◆ **Description of the task**
Your answer should repeat the listing in full, with no line missing or altered.

====

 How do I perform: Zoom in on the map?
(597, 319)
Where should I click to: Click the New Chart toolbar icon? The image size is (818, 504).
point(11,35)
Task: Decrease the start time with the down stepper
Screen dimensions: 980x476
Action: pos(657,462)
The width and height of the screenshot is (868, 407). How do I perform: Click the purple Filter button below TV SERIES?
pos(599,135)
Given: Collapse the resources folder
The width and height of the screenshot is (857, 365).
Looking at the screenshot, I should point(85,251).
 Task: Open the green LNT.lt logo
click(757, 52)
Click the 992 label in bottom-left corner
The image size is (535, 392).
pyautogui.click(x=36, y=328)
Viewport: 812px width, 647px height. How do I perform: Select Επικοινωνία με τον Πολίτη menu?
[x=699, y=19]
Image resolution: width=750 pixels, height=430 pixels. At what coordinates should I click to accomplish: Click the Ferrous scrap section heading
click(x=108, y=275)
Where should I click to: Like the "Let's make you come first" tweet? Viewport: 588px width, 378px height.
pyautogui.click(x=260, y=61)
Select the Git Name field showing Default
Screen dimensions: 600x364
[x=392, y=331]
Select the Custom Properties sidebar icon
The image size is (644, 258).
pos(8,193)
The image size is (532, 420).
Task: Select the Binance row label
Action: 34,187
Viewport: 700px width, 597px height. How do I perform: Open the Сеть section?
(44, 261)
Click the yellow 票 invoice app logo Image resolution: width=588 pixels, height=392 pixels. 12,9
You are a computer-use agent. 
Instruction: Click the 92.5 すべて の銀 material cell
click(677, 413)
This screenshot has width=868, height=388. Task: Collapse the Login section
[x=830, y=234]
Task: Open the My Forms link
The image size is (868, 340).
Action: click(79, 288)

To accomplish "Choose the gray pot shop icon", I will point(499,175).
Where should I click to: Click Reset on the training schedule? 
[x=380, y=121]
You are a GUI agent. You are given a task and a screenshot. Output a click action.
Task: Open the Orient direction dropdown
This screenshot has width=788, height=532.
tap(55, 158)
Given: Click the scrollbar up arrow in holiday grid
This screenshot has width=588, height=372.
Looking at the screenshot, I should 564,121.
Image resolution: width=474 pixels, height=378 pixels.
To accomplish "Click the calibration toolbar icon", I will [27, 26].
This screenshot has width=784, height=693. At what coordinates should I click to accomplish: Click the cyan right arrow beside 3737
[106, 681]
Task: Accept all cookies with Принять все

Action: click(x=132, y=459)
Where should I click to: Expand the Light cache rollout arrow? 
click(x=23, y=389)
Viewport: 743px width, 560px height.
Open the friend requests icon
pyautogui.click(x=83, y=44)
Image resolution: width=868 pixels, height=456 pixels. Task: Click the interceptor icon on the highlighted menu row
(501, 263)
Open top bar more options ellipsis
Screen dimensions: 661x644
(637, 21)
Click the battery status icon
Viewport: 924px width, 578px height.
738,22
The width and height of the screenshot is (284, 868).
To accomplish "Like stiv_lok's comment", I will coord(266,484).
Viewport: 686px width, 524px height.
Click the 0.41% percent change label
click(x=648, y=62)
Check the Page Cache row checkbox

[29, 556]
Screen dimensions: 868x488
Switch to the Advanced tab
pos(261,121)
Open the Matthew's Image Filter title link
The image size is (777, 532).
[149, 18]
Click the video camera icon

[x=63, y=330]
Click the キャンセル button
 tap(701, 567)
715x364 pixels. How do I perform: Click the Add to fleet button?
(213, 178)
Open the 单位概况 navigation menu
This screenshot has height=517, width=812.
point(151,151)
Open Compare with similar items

====

◆ **The completed task**
 How do I perform: Zoom in on the map?
(597, 319)
Where should I click to: Click the New Chart toolbar icon? The image size is (818, 504).
point(11,35)
Task: Decrease the start time with the down stepper
Screen dimensions: 980x476
Action: pos(657,462)
The width and height of the screenshot is (868, 407). How do I perform: Click the purple Filter button below TV SERIES?
pos(599,135)
Given: Collapse the resources folder
The width and height of the screenshot is (857, 365).
Looking at the screenshot, I should point(85,251).
 Task: Open the green LNT.lt logo
click(757, 52)
Click the 992 label in bottom-left corner
The image size is (535, 392).
pyautogui.click(x=36, y=328)
Viewport: 812px width, 647px height. How do I perform: Select Επικοινωνία με τον Πολίτη menu?
[x=699, y=19]
Image resolution: width=750 pixels, height=430 pixels. At what coordinates should I click to accomplish: Click the Ferrous scrap section heading
click(x=108, y=275)
Where should I click to: Like the "Let's make you come first" tweet? Viewport: 588px width, 378px height.
pyautogui.click(x=260, y=61)
Select the Git Name field showing Default
Screen dimensions: 600x364
[x=392, y=331]
Select the Custom Properties sidebar icon
The image size is (644, 258).
pos(8,193)
The image size is (532, 420).
Task: Select the Binance row label
Action: 34,187
Viewport: 700px width, 597px height. How do I perform: Open the Сеть section?
(44, 261)
Click the yellow 票 invoice app logo Image resolution: width=588 pixels, height=392 pixels. 12,9
You are a computer-use agent. 
Instruction: Click the 92.5 すべて の銀 material cell
click(677, 413)
This screenshot has width=868, height=388. Task: Collapse the Login section
[x=830, y=234]
Task: Open the My Forms link
The image size is (868, 340).
Action: click(79, 288)

To accomplish "Choose the gray pot shop icon", I will point(499,175).
Where should I click to: Click Reset on the training schedule? 
[x=380, y=121]
You are a GUI agent. You are given a task and a screenshot. Output a click action.
Task: Open the Orient direction dropdown
This screenshot has width=788, height=532.
tap(55, 158)
Given: Click the scrollbar up arrow in holiday grid
This screenshot has width=588, height=372.
Looking at the screenshot, I should 564,121.
Image resolution: width=474 pixels, height=378 pixels.
To accomplish "Click the calibration toolbar icon", I will [27, 26].
This screenshot has width=784, height=693. At what coordinates should I click to accomplish: Click the cyan right arrow beside 3737
[106, 681]
Task: Accept all cookies with Принять все

Action: click(x=132, y=459)
Where should I click to: Expand the Light cache rollout arrow? 
click(x=23, y=389)
Viewport: 743px width, 560px height.
Open the friend requests icon
pyautogui.click(x=83, y=44)
Image resolution: width=868 pixels, height=456 pixels. Task: Click the interceptor icon on the highlighted menu row
(501, 263)
Open top bar more options ellipsis
Screen dimensions: 661x644
(637, 21)
Click the battery status icon
Viewport: 924px width, 578px height.
738,22
The width and height of the screenshot is (284, 868).
To accomplish "Like stiv_lok's comment", I will coord(266,484).
Viewport: 686px width, 524px height.
Click the 0.41% percent change label
click(x=648, y=62)
Check the Page Cache row checkbox

[29, 556]
Screen dimensions: 868x488
Switch to the Advanced tab
pos(261,121)
Open the Matthew's Image Filter title link
The image size is (777, 532).
[149, 18]
Click the video camera icon

[x=63, y=330]
Click the キャンセル button
 tap(701, 567)
715x364 pixels. How do I perform: Click the Add to fleet button?
(213, 178)
Open the 单位概况 navigation menu
This screenshot has height=517, width=812.
point(151,151)
Open Compare with similar items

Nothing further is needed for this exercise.